Avant que d'accuser ce que j'en fais paraître,
Consulte bien ton cœur; Rodrigue en est le maître ;
Et ta flamme en secret rend grâces à ton roi,
Dont la faveur conserve un tel amant pour toi.
CHIMÈNE.

Pour moi! mon ennemi! l'objet de ma colère !
L'auteur de mes malheurs! l'assassin de mon père!
De ma juste poursuite on fait si peu de cas
Qu'on me croit obliger en ne m'écoutant pas !
Puisque vous refusez la justice à mes larmes,
Sire, permettez-moi de recourir aux armes;
C'est par là seulement qu'il a su m'outrager,
Et c'est aussi par là que je me dois venger.
A tous vos cavaliers je demande sa tête;

Oui, qu'un d'eux me l'apporte, et je suis sa conquête;
Qu'ils le combattent, sire; et, le combat fini,
J'épouse le vainqueur, si Rodrigue est puni.
Sous votre autorité souffrez qu'on le publie.

D. FERNAND.

Cette vieille coutume en ces lieux établie,
Sous couleur de punir un injuste attentat,
Des meilleurs combattants affaiblit un État;
Souvent de cet abus le succès déplorable
Opprime l'innocent, et soutient le coupable.
J'en dispense Rodrigue; il m'est trop précieux

Pour l'exposer aux coups d'un sort capricieux;
Et, quoi qu'ait pu commettre un cœur si magnanime
Les Maures en fuyant ont emporté son crime.
D. DIÈGUE.

Quoi! sire, pour lui seul vous renversez des lois
Qu'a vu toute la cour observer tant de fois!
Que croira votre peuple, et que dira l'envie,
Si sous votre défense il ménage sa vie,
Et s'en fait un prétexte à ne paraître pas

Où tous les gens d'honneur cherchent un beau trépas?
De pareilles faveurs terniraient trop sa gloire :
Qu'il goûte sans rougir les fruits de sa victoire.
Le comte eut de l'audace, il l'en a su punir :
Il l'a fait en brave homme, et le doit maintenir.

D. FERNAND.

Puisque vous le voulez, j'accorde qu'il le fasse :
Mais d'un guerrier vaincu mille prendraient la place;
Et le prix que Chimène au vainqueur a promis
De tous mes cavaliers ferait ses ennemis :
L'opposer seul à tous serait trop d'injustice;
Il suffit qu'une fois il entre dans la lice.

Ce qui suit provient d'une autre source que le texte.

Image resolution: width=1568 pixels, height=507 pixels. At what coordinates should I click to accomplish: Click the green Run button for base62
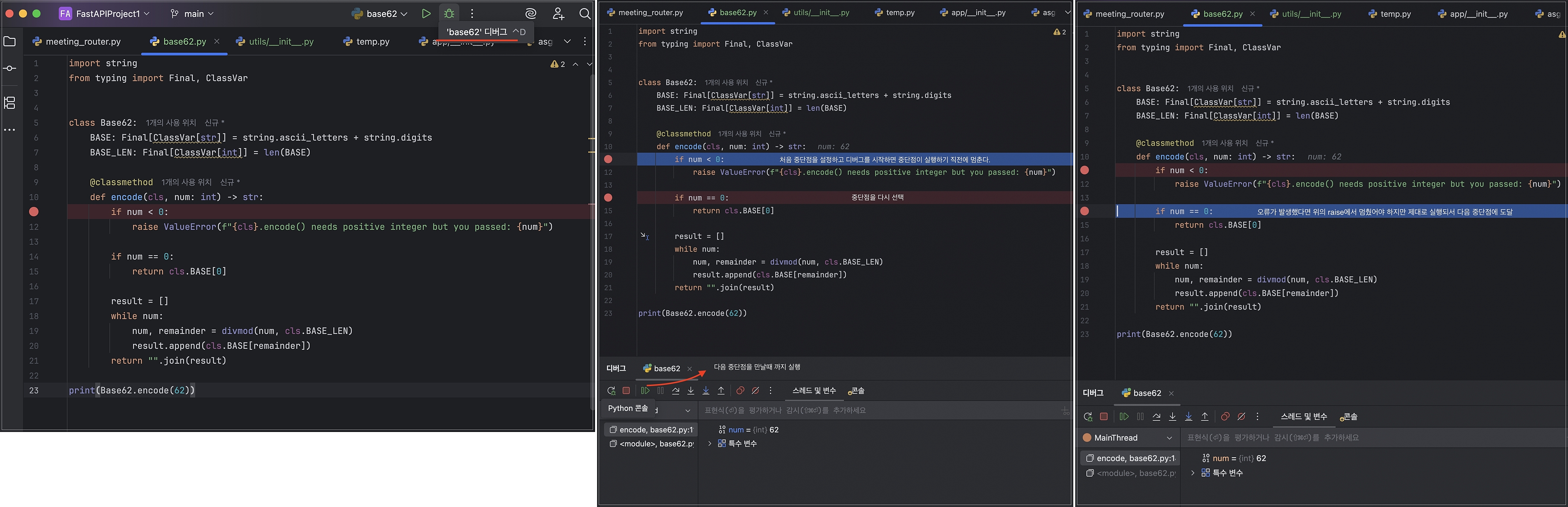pos(426,14)
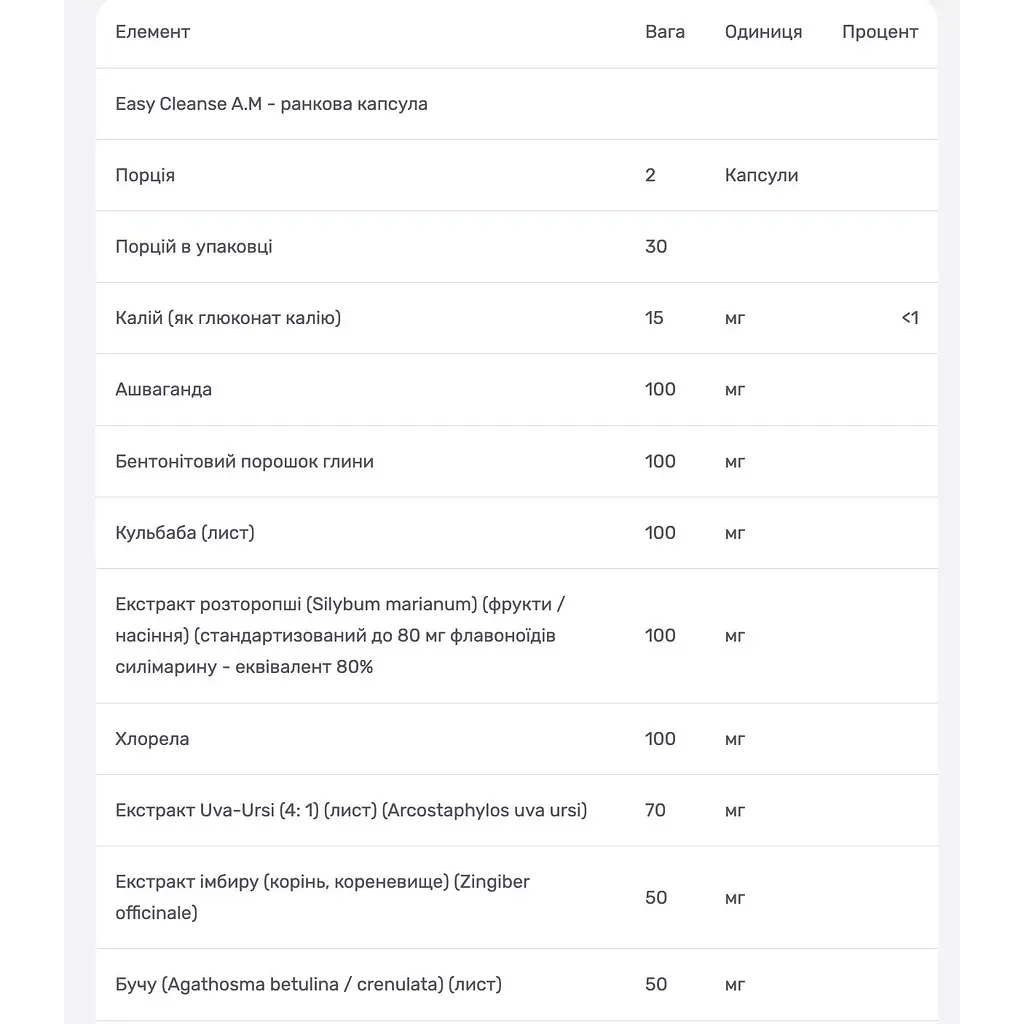Click the Екстракт Uva-Ursi row
The width and height of the screenshot is (1024, 1024).
coord(517,810)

Choisis qui tu voudras, Chimène, et choisis bien;
Mais après ce combat ne demande plus rien.

D. DIÈGUE.

N'excusez point par là ceux que son bras étonne;
Laissez un champ ouvert où n'entrera personne.
Après ce que Rodrigue a fait voir aujourd'hui,
Quel courage assez vain s'oserait prendre à lui?
Qui se hasarderait contre un tel adversaire?
Qui serait ce vaillant, ou bien ce téméraire?

D. SANCHE.

Faites ouvrir le champ: vous voyez l'assaillant;
Je suis ce téméraire, ou plutôt ce vaillant.
Accordez cette grâce à l'ardeur qui me presse.
Madame, vous savez quelle est votre promesse.

D. FERNAND.

Chimène, remets-tu ta querelle en sa main?

CHIMÈNE.

Sire, je l'ai promis.

D. FERNAND.

Soyez prêt à demain.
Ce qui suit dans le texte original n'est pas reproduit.